■ Directions: Set the entries below down again, please. Match them exactly.

Records from a collection:
__________________________________________________

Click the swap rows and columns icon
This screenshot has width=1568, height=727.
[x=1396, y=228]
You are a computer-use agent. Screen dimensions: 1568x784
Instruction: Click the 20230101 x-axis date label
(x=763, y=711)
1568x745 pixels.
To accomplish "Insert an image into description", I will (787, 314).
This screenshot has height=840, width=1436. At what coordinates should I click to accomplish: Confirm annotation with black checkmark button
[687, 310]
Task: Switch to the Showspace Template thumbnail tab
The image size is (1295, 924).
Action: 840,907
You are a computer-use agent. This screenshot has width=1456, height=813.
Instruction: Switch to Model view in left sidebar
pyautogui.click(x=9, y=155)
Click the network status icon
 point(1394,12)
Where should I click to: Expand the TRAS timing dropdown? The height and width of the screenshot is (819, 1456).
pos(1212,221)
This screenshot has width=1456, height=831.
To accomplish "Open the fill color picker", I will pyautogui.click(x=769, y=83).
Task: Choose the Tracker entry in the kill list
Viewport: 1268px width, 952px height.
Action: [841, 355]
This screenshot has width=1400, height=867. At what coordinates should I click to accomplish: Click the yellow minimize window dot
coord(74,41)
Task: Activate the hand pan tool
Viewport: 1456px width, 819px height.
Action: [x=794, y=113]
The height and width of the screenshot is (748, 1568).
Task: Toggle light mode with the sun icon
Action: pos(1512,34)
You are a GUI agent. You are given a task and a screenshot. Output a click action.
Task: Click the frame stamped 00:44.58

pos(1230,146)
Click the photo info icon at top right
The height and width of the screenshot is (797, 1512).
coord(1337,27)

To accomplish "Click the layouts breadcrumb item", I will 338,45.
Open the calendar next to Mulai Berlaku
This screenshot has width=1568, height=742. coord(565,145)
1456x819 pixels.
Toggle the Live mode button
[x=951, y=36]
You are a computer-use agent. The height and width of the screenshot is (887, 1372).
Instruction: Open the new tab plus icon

__________________________________________________

■ Answer below:
Click the swap rows and columns icon
This screenshot has width=1568, height=727.
[x=1396, y=228]
You are a computer-use agent. Screen dimensions: 1568x784
Instruction: Click the 20230101 x-axis date label
(x=763, y=711)
1568x745 pixels.
To accomplish "Insert an image into description", I will (787, 314).
This screenshot has height=840, width=1436. At what coordinates should I click to accomplish: Confirm annotation with black checkmark button
[687, 310]
Task: Switch to the Showspace Template thumbnail tab
The image size is (1295, 924).
Action: 840,907
You are a computer-use agent. This screenshot has width=1456, height=813.
Instruction: Switch to Model view in left sidebar
pyautogui.click(x=9, y=155)
Click the network status icon
 point(1394,12)
Where should I click to: Expand the TRAS timing dropdown? The height and width of the screenshot is (819, 1456).
pos(1212,221)
This screenshot has width=1456, height=831.
To accomplish "Open the fill color picker", I will pyautogui.click(x=769, y=83).
Task: Choose the Tracker entry in the kill list
Viewport: 1268px width, 952px height.
Action: [841, 355]
This screenshot has width=1400, height=867. At what coordinates should I click to accomplish: Click the yellow minimize window dot
coord(74,41)
Task: Activate the hand pan tool
Viewport: 1456px width, 819px height.
Action: [x=794, y=113]
The height and width of the screenshot is (748, 1568).
Task: Toggle light mode with the sun icon
Action: pos(1512,34)
You are a GUI agent. You are given a task and a screenshot. Output a click action.
Task: Click the frame stamped 00:44.58

pos(1230,146)
Click the photo info icon at top right
The height and width of the screenshot is (797, 1512).
coord(1337,27)

To accomplish "Click the layouts breadcrumb item", I will 338,45.
Open the calendar next to Mulai Berlaku
This screenshot has width=1568, height=742. coord(565,145)
1456x819 pixels.
Toggle the Live mode button
[x=951, y=36]
You are a computer-use agent. The height and width of the screenshot is (887, 1372).
Instruction: Open the new tab plus icon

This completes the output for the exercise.